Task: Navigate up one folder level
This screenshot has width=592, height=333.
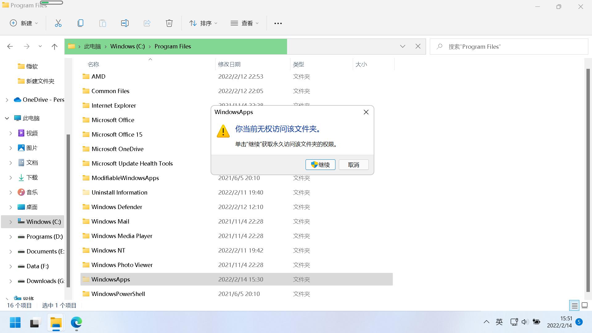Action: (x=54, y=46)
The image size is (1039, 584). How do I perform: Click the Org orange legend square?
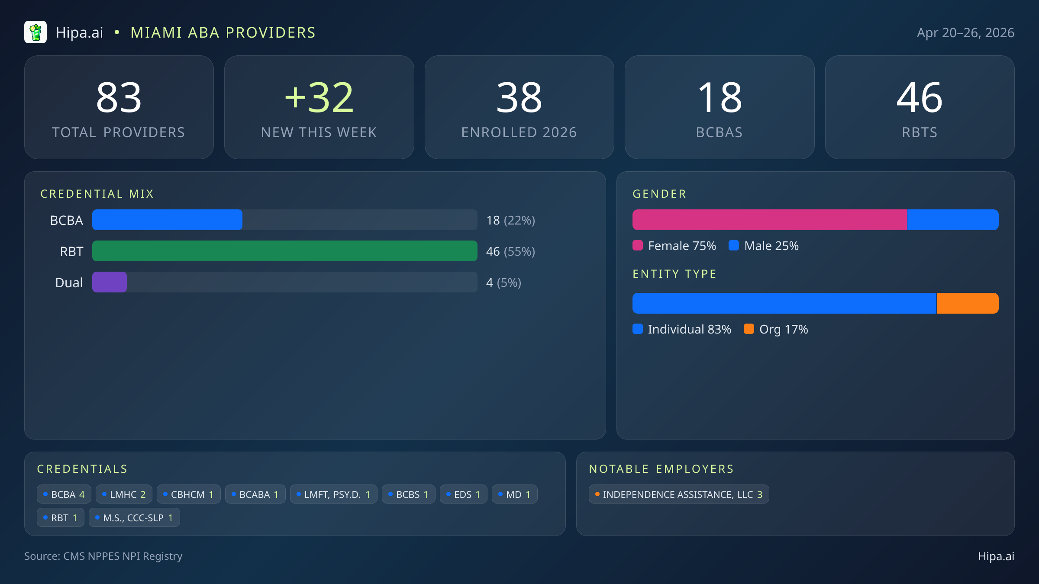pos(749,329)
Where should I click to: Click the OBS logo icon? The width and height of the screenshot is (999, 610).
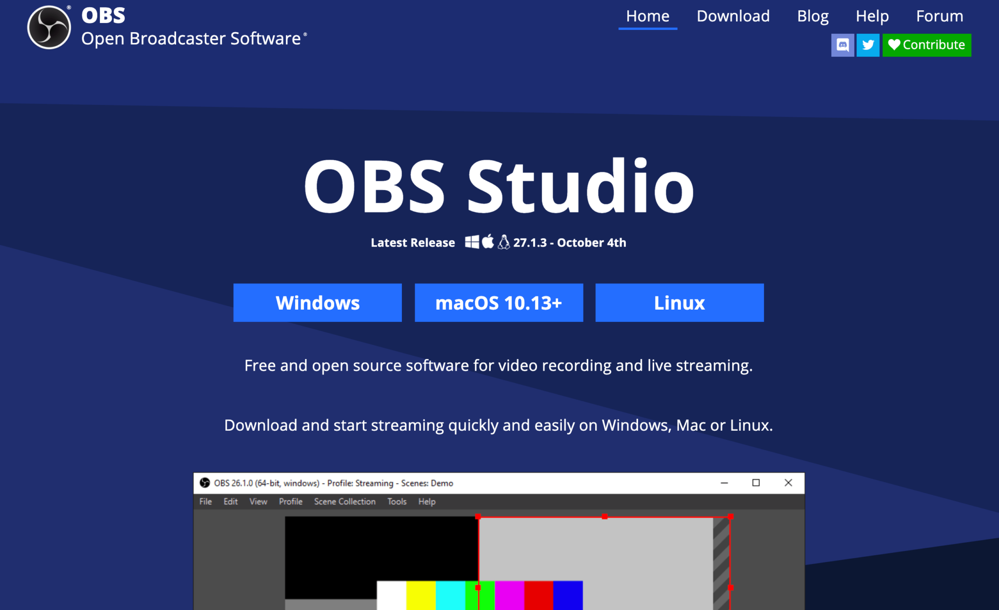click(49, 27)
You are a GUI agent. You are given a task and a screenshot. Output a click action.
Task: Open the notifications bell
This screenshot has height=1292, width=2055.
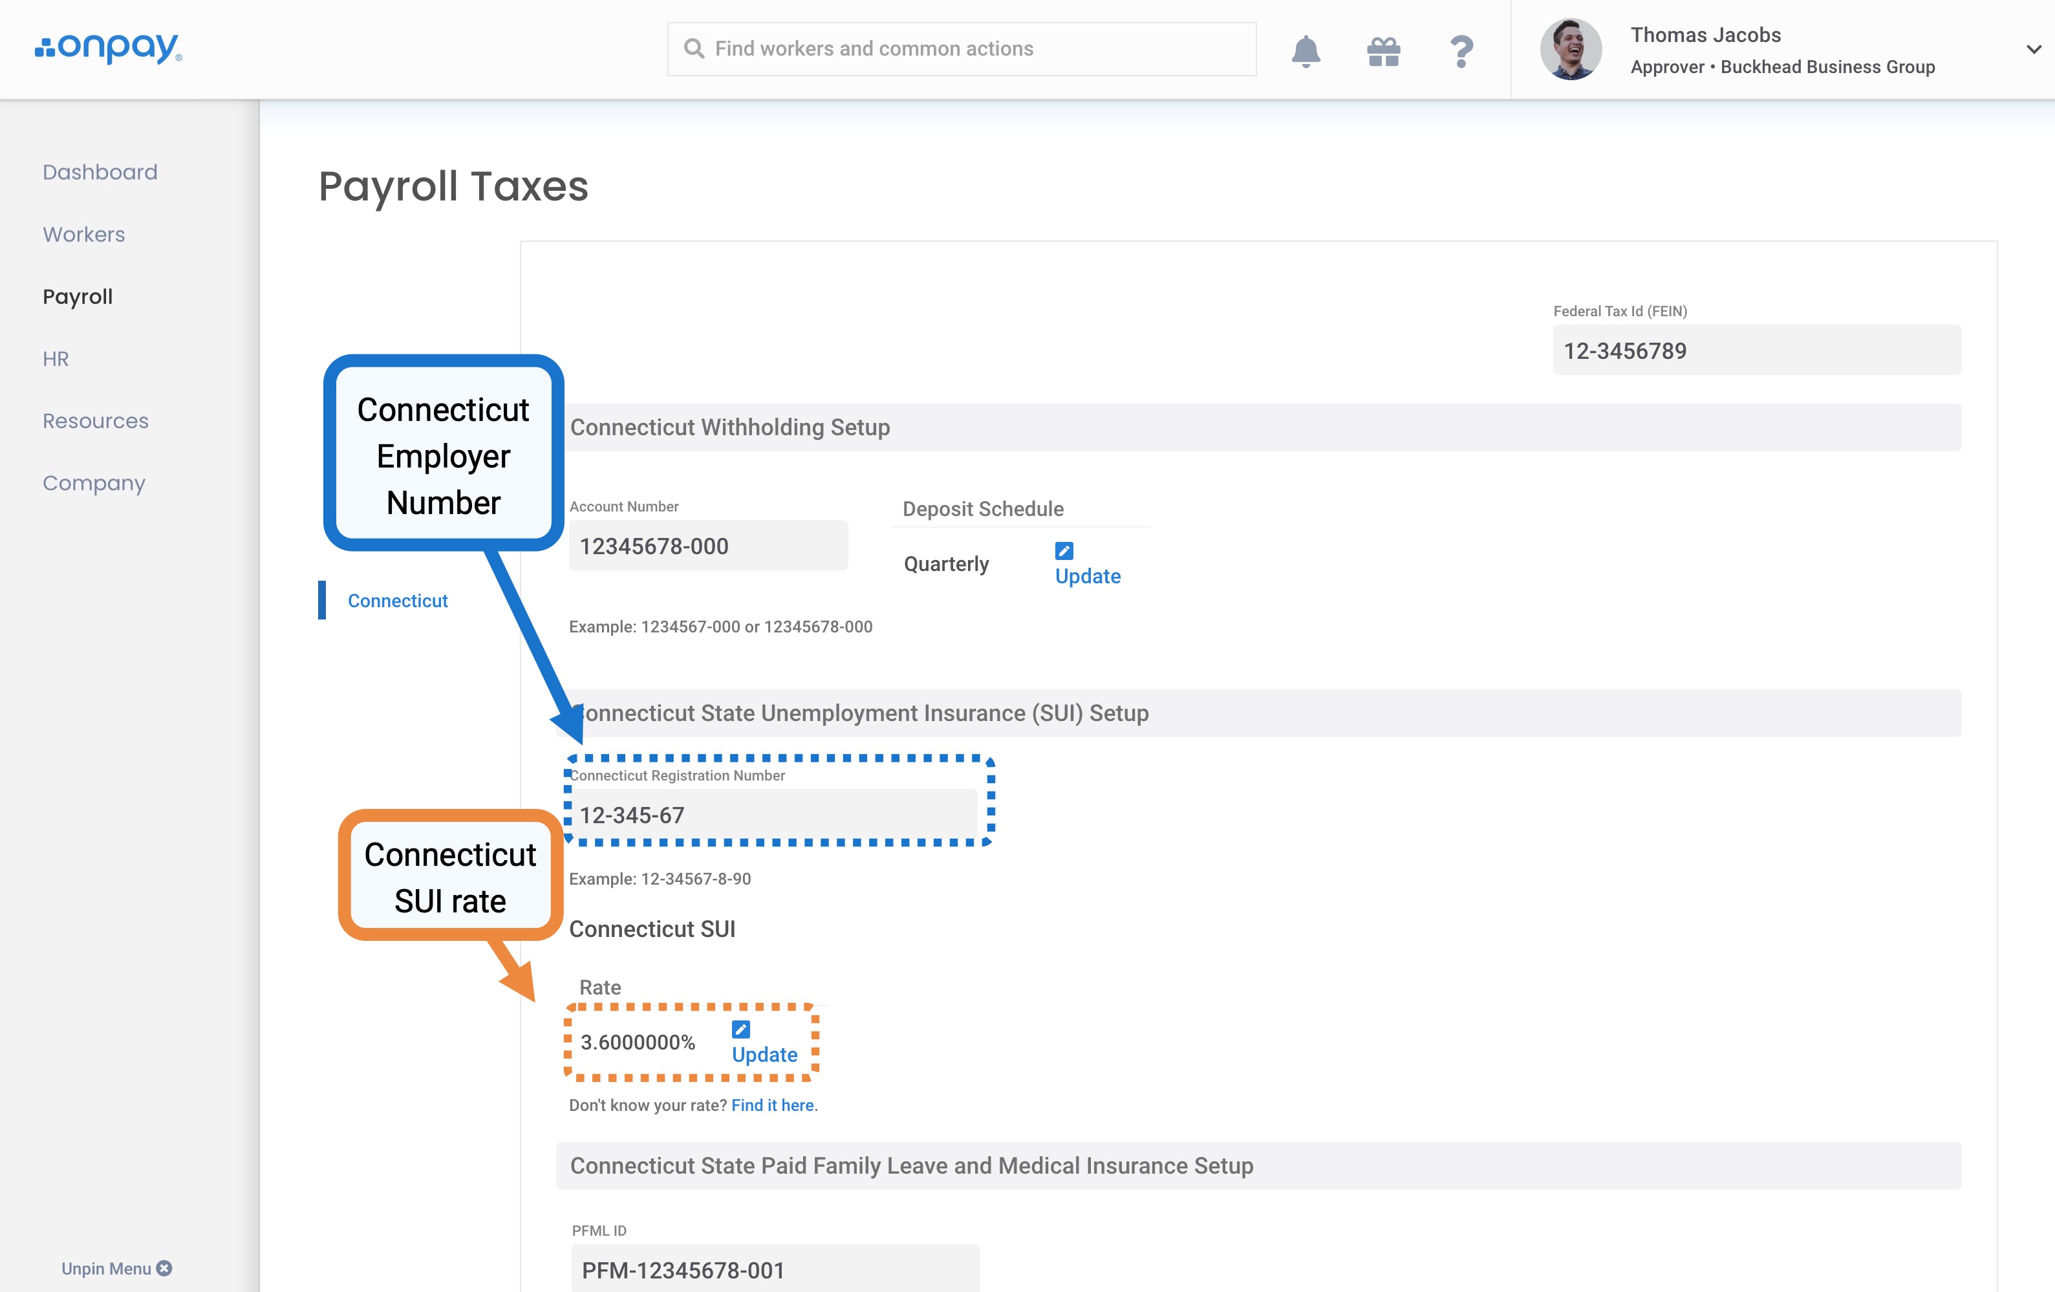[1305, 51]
☆ ☆ ☆
Aim of the task: An exact copy of every line above, minus the pictures, is the required output.

Answer below:
Task: Navigate up one folder level
This screenshot has width=592, height=333.
Action: (x=54, y=46)
The image size is (1039, 584). How do I perform: Click the Org orange legend square?
pos(749,329)
Where should I click to: Click the OBS logo icon? The width and height of the screenshot is (999, 610).
click(49, 27)
You are a GUI agent. You are given a task and a screenshot. Output a click action.
Task: Open the notifications bell
This screenshot has height=1292, width=2055.
[1305, 51]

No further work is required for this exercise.